Outre ses qualités indéniables, ce livre est un bon exemple de la science fiction française d'avant-guerre, profondément différente de la SF américaine et de mouvance américaine, à laquelle se rattache d'ailleurs la SF française contemporaine, qui a peu été influencée par les précurseurs autochtones.
Barjavel se rattache pleinement à cette tradition ancienne, et ne s'est jamais vraiment adapté à la nouvelle SF, ainsi qu'en témoignent les dates de ses meilleurs ouvrages,
Ravage justement et
le voyageur imprudent.
Ceux que cette SF intéresse peuvent se référer à "Panorama de la science fiction" de Jacques van Herp, qui porte en grande partie sur la SF française d'avant-guerre. Ce livre, dont la dernière publication chez Marabout, date des années 60. On peut assez facilement se le procurer d'occasion, grâce soit rendue à Internet, qui épargne les recherches fastidieuses et souvent vaines chez les bouquinistes. Ml
Ravage justement est un post-apocalyptique. Il doit à sa date un caractère désuet, une naïveté, qui lui confèrent un certain charme, malgré son arrière-plan idéologique.
Sa thématique principale est le retour à la terre, idée fort à la mode (autant que de nos jours, où elle prend des formes quelque peu différentes). Et l'apocalypse n'est guère que le prétexte de ce retour.

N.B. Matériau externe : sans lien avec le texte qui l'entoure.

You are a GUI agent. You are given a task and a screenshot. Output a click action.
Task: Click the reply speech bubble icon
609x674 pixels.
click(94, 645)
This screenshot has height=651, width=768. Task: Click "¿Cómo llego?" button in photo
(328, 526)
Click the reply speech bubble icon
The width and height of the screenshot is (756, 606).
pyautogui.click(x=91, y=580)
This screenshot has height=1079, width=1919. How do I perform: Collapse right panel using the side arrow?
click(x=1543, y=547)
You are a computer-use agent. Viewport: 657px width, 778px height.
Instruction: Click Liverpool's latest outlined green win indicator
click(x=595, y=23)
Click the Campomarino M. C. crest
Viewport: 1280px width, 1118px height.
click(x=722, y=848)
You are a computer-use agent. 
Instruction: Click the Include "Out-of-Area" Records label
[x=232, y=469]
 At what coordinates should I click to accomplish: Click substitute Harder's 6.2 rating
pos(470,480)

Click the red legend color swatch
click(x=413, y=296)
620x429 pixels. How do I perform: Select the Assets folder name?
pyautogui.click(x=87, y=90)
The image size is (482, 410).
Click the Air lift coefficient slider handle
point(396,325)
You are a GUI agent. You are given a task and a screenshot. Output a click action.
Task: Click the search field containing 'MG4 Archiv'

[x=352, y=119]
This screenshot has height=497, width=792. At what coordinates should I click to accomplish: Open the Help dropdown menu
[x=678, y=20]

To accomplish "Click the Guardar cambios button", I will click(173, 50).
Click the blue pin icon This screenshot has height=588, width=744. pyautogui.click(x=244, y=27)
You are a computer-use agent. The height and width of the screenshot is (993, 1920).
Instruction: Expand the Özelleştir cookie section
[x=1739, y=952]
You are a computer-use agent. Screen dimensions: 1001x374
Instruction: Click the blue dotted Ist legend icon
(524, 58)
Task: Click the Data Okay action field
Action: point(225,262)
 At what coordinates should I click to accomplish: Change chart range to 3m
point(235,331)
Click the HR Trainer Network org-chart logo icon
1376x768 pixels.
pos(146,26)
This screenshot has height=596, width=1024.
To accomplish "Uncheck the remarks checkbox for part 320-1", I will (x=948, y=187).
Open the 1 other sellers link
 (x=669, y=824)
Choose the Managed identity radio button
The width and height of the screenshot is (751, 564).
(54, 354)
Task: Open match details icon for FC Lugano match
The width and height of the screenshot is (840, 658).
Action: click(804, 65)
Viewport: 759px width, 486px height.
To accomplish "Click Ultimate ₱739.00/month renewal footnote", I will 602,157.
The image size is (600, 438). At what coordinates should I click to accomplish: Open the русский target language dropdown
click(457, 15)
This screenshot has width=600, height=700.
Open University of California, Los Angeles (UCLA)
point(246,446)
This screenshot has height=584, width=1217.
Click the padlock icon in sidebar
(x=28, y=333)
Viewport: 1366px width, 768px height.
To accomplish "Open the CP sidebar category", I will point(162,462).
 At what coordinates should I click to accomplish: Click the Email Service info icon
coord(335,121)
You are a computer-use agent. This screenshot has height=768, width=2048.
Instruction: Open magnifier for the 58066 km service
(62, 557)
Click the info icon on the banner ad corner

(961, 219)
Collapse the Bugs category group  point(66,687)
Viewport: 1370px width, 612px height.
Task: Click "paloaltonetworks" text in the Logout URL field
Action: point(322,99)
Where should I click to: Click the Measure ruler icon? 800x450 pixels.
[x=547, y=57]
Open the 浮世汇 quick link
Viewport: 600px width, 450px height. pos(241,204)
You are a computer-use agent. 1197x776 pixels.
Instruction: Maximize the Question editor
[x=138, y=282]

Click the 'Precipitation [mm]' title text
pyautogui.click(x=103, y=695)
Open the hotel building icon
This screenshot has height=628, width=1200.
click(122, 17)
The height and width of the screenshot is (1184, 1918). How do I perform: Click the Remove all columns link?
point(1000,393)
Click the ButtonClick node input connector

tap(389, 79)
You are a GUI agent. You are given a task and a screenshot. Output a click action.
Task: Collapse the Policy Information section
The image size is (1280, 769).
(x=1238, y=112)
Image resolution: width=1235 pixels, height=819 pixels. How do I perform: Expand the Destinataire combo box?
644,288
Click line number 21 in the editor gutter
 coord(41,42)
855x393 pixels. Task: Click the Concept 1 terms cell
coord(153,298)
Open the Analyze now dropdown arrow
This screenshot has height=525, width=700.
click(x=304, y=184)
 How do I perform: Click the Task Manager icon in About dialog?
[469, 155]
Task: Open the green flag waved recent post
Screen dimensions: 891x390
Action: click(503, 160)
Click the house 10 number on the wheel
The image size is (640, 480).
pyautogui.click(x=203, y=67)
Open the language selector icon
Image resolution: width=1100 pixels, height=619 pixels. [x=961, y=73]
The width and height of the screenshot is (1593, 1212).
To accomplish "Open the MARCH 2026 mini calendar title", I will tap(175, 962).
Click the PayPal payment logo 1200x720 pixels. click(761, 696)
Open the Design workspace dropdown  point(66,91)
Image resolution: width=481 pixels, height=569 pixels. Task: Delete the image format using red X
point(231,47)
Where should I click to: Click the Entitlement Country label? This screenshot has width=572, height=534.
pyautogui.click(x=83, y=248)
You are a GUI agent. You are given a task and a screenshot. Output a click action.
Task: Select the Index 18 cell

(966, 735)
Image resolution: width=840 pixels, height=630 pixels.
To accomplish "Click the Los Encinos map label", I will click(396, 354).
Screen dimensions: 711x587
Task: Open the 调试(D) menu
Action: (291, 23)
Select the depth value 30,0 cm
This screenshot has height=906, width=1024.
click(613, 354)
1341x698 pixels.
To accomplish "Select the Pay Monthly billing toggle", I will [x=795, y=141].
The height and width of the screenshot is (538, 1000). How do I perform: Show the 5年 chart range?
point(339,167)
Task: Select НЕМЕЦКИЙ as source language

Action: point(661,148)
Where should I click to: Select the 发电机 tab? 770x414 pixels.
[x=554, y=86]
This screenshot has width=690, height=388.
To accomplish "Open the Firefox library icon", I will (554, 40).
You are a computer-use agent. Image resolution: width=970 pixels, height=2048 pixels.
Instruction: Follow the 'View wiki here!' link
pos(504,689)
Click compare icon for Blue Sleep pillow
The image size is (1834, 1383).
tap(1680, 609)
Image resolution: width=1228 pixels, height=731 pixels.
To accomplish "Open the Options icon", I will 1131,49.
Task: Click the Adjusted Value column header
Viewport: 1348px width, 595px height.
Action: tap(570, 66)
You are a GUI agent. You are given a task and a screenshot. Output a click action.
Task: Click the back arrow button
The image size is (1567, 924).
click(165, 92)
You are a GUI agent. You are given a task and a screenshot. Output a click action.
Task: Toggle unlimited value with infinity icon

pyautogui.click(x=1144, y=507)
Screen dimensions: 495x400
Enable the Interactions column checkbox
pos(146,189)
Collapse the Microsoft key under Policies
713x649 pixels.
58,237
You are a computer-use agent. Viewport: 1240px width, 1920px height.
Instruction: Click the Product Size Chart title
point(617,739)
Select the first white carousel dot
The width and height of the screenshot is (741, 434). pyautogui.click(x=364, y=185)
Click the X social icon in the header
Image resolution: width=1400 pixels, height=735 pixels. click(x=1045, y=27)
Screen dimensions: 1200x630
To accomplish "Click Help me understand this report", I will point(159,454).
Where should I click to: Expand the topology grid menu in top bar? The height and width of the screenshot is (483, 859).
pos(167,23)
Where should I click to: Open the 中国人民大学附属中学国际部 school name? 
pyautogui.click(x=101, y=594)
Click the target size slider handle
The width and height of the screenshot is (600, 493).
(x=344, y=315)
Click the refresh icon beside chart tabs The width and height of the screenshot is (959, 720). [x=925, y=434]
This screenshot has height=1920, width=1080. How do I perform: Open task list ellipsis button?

Ce thème du retour à la terre fait évidemment partie du corpus idéologique de la Révolution Nationale vichyste, mais ce n'est pas elle qui l'a inventé. Voir à ce sujet par exemple les romans antérieure de
Giono,
Regain et
Angèle, et les films homonymes de
Pagnol qui en ont été tiré.
Pour autant,
Ravage incarne une partie de la mentalité de son époque, et on sait que
Barjavel avait des inclinaisons qui lui ont valu quelques ennuis ultérieurs
Ce livre est souvent mal compris ; il présente en effet un schéma classique : société développée/cataclysme /rennaissance d'une société moins développée,
Et certains pensent que la société initiale est une utopie, détruite par une catastrophe. Or pour
Barjavel, la société initiale n'est pas du tout une utopie, c'est le contraire ; et la catastrophe va permettre la naissance d'une société meilleure, plus proche de la nature.
Outre que ce schéma correspond comme il est dit plus haut au fantasme de retour à la terre de la Révolution Nationale, il a une incarnation beaucoup plus récente. La fin de la civilisation industrielle est en effet le but non pas de tous les écologistes, mais de ceux qui adhèrent à la Deep Ecology et à la Théorie Gaîa, Comme chez
Barjavel, ce but peut être atteint par la disparition ou la réduction drastique de l' énergie nécessaire pour le maintien de cette civilisation ; c'est le résultat auquel parviendrait l'abandon total de l'énergie nucléaire et des combustibles fossiles. Dés lors la vie ne serait plus possible que dans des communautés réduites, avec un bas niveau technologique, pouvant se contenter des énergies renouvelables. La transition ne se ferait pas sans énormément de casse, avec une réduction drastique de la population mondiale que le nouveau modèle ne permettait pas de nourrir.
Je sais que mes conjectures peuvent apparaître comme un fantasme réactionnaire. Il n'en reste pas moins que les positions d'un certain nombre d'organisations à but écologique ne sont pas claires.
Il est frappant de constater que le schéma " utopique" de
Barjavel se base sur la disparition de l'énergie,
Pour éviter toute ambiguïté, je considère qu'il s'agit d'une simple coïncidence et non de la preuve d'un complot séculaire. Je ne crois pas non plus à un complot des décroissants, qui se réuniront dans un restaurant végan (comme les "maîtres de l'état profond" se réunissent selon certains dans une pizzeria de Brooklyn selon certains…) pour méditer leurs projets. Il s'agit pour le moment d'un courant de pensée informel, prenant à des sources diverses dont les tenants n'ont pas nécessairement de connexions entre eux et ne pensent pas tous la même chose. Cependant ils partagent plus ou moins la même vision du monde, et oeuvrent plus ou moins dans le même sens.. Désolé, je déborde un peu. Je cherchais juste à éviter une étiquette de complotiste.